“Il est urgent de ne rien faire”
comme dirait Pascal B.
Serait-ce la nouvelle stratégie gagnante de la gauche et notamment du PS ? Surtout ne rien dire et surtout ne rien faire. Et ça marche.
Bagarre à l’UMP

La nature a horreur du vide. L’UMP ayant perdu son mollasson “sparring partner” commence à s’entredéchirer. Faut dire que l’actualité récente prête le flanc à la polémique.

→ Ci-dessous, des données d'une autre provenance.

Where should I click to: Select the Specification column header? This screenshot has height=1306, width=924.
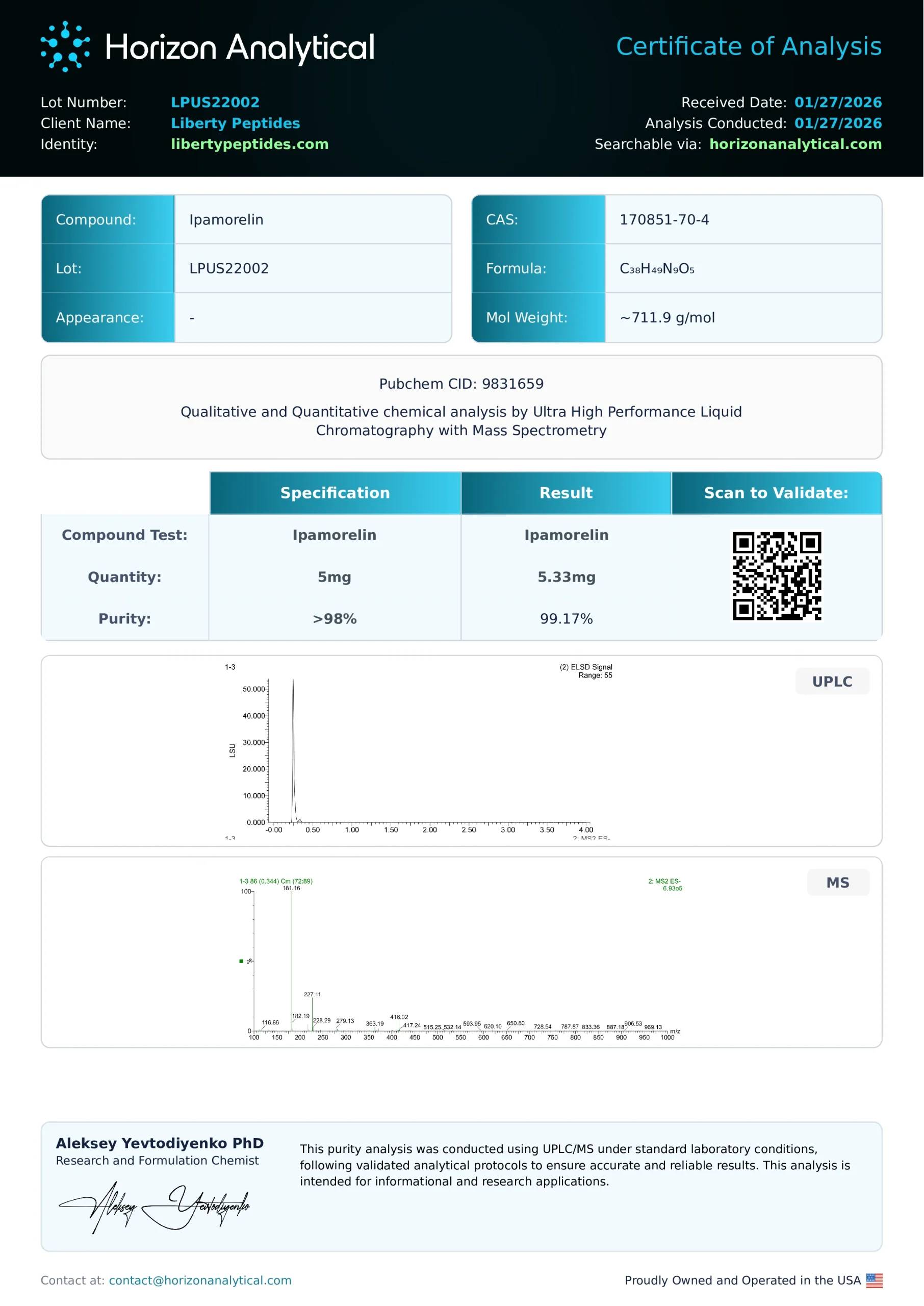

La taxe carbone, l’affaire Mitterrand, l’ouverture, l’affaire Jean Sarkozy, Rama Yade, le démantèlement de la Jungle de Calais, les 3 Afghans expulsés, les propos racistes d’Hortefeux, la suppression de la taxe Pro, la réforme des collectivités locale, la suppression du DIC pour les sportifs pros, les dépenses somptuaires de la présidence européenne, le bureau et la douche à 250 000€ de N. au grand palais, le grand emprunt, Devillepin présumé coupable, le débat sur l’identité nationale, Fillon contre les conseillers du roi…Un vrai feu d’artifice.
N. a perdu la main. Le chat noir est là !
On le sait. Sa stratégie gagnante mais éphémère reposait sur la vitesse, mener la danse, sauter à droite quand on l’attendait à gauche, changer de sujet, faire des annonces…Il a fini par être rattrapé. Aujourd’hui, il subit. Pas plus son propre camp que les français ne sont disposés à en gober plus, encore longtemps. N. est au plus bas dans les sondages (39%). Un genou à terre ! D’ailleurs il nous refait le coup du méa culpa et “promis” il a compris et pour la troisième fois il a changé !
Mais dans la faune politique, c’est quand un animal (fusse-t-il un fauve politique) a le genou bas que les autres en profite pour le dévorer. Ainsi, a-t-on vu Juppé sortir de sa tanière bordelaise pour fustiger la réforme sur la taxe Pro ; Raffarin, le phœnix du Haut Poitou nous sortir une belle tribune contre la reforme des collectivités locales ; et Seguin, de nous pondre l’œil malicieux un petit rapport de derrière les fagots sur les dépenses de la présidence européenne. Les députés du sérail eu mêmes ont (jusqu’à quand ?) déchaussé leurs godillots et partent hardiment au combat, gonflés par le souvenir revanchard de 2 années de vexation Elyséenne.
Alors que la logique même voudrait que la majorité se resserre autour du gouvernement pour protéger le chef affaiblit…évitant ainsi à l’édifice de s’écrouler.
Personnellement, cela ne me gêne pas qu’il s’écroule hein…soyons clair.
Ceci me fait penser à l’histoire de la grenouille et du scorpion.
Sur les bords d’un marigot, il y avait un scorpion qui désirait passer de l’ autre côté. Il s’adressa alors à une grenouille :
- “S’il te plaît”, lui dit-il, “prends-moi sur ton dos et aide-moi à traverser !”
- “Mais tu es fou,” répliqua la grenouille. “Si je te prends sur mon dos, tu vas me piquer, et je vais mourir !”
- “Ne sois pas stupide,” répondit le scorpion. “Quel intérêt aurais-je à te piquer ? Si je te pique, tu coules, et je meurs moi aussi puisque je ne sais pas nager.”
Finalement, à force de palabres, la grenouille se laissa convaincre, et elle entama la traversée du marigot avec le scorpion sur son dos. Mais, au milieu du fleuve, la grenouille sentit la brûlure d’une piqûre et le poison engourdir ses membres.
- “Tu vois,” cria-t-elle, “tu m’as piquée et je vais mourir !”
- “Je sais,” répondit le scorpion. “Je suis désolé… mais on n’échappe pas à sa nature.”
Et il disparut lui aussi dans les eaux boueuses.
La gauche, restez bien sagement à ne rien faire et laissez vos camarades scorpions du marigot d’en face faire le job.